Terbata-bata, ita memanggil kedua orang tuanya. “Mamah, abah, ita tidak akan melakukan itu lagi”!. “Ita sayang abah, mama, juga bibi, Ita minta ampun sudah merusak mobil abah!” mendengar permintaan maaf tulus anak yang amat mereka kasihi, mereka samakin pilu lalu menangis sejadi-jadinya.
“Bah, ita mohon kembalikan tangan ita sekarang, untuk apa diambil? Ita janji tidak lagi-lagi nakal mencoret mobil abah!”. “Bagaimana jika nanti itu main dengan teman karena tangan ita sudah diambil?” Abah ... Mamah, tolong kembaliin, pinjam sebentar saja. Ita mau menyalami Abah, Mamah dan Bibi untuk mohon maaf!”

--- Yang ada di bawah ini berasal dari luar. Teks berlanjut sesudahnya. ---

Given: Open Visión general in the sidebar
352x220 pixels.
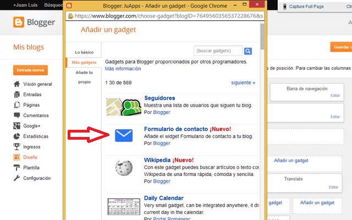Looking at the screenshot, I should 37,84.
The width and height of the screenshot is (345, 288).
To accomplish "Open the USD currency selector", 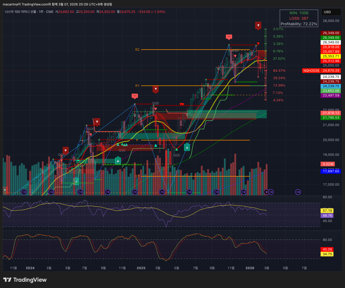I will coord(331,12).
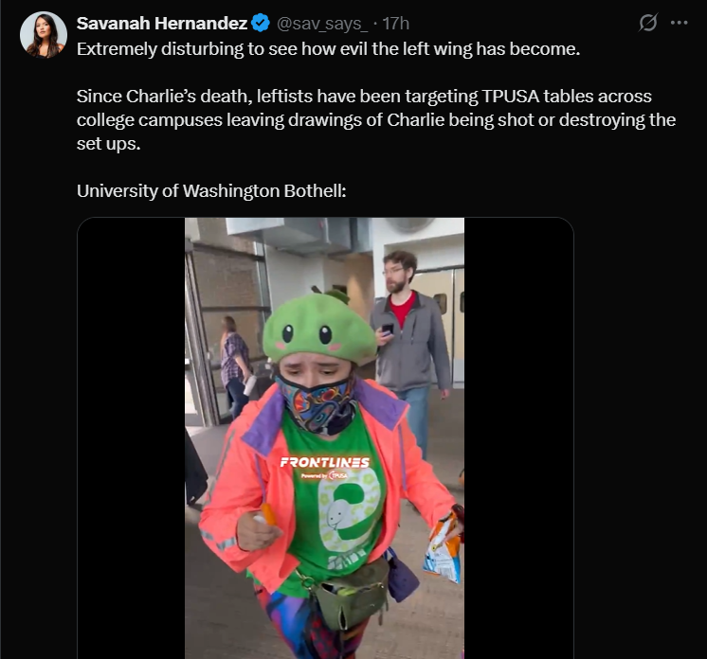Image resolution: width=707 pixels, height=659 pixels.
Task: Open the 17h timestamp link
Action: (x=395, y=23)
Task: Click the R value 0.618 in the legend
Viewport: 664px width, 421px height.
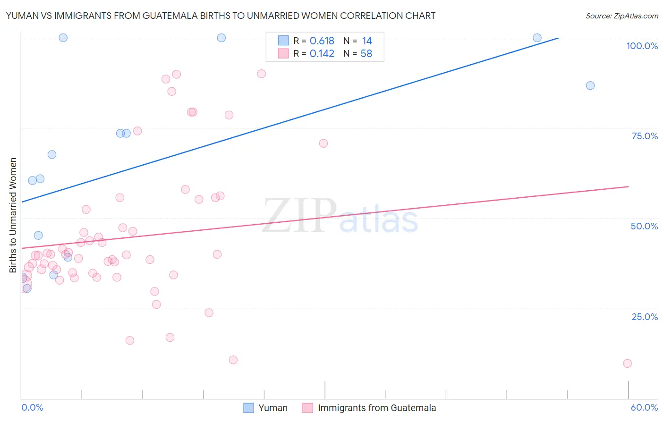Action: 322,41
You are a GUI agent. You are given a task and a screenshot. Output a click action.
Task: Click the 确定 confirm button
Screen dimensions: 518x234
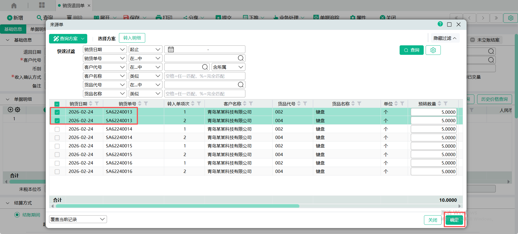(x=454, y=220)
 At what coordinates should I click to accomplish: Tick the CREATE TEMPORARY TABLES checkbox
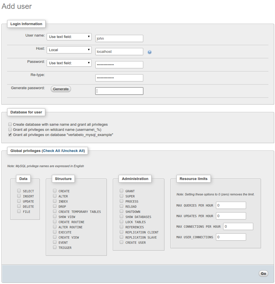tap(55, 211)
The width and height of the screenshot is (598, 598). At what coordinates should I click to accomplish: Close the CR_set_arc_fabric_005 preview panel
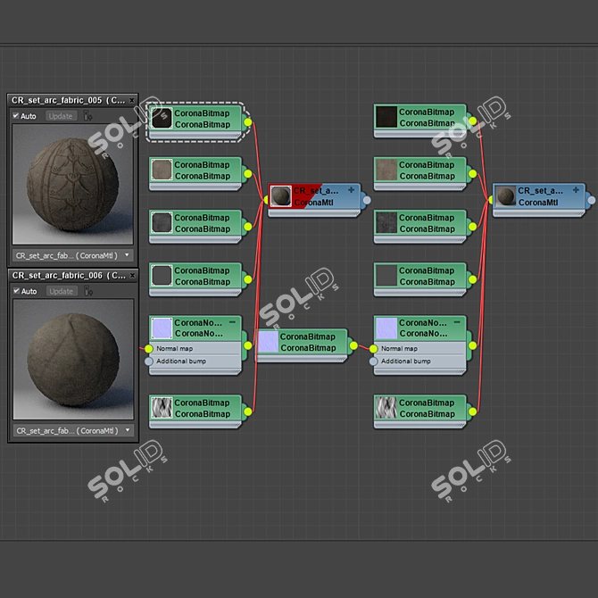tap(131, 101)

Sampai disini akhir cerita ita dan ke dua orang tuanya serta pembantunya. Mudah-mudah kita bisa mengambil pelajaran dari kisah ini. Agar tidak ada lagi ita-ita lain yang menangis merengek meminta tangannya kembali. Jujur saat menulisan ulang cerita dalam gaya bahasa yang berbeda, penulis ingin menangis rasanya. Tak tega melihat gadis mungil tak berdosa menderita akibat kesalahan orang tua yang tidak bertanggung jawab. Padahal diberbagai belahan dunia, banyak pasangan suami istri yang mendamba kelahiran anak penerus keturunan.[1]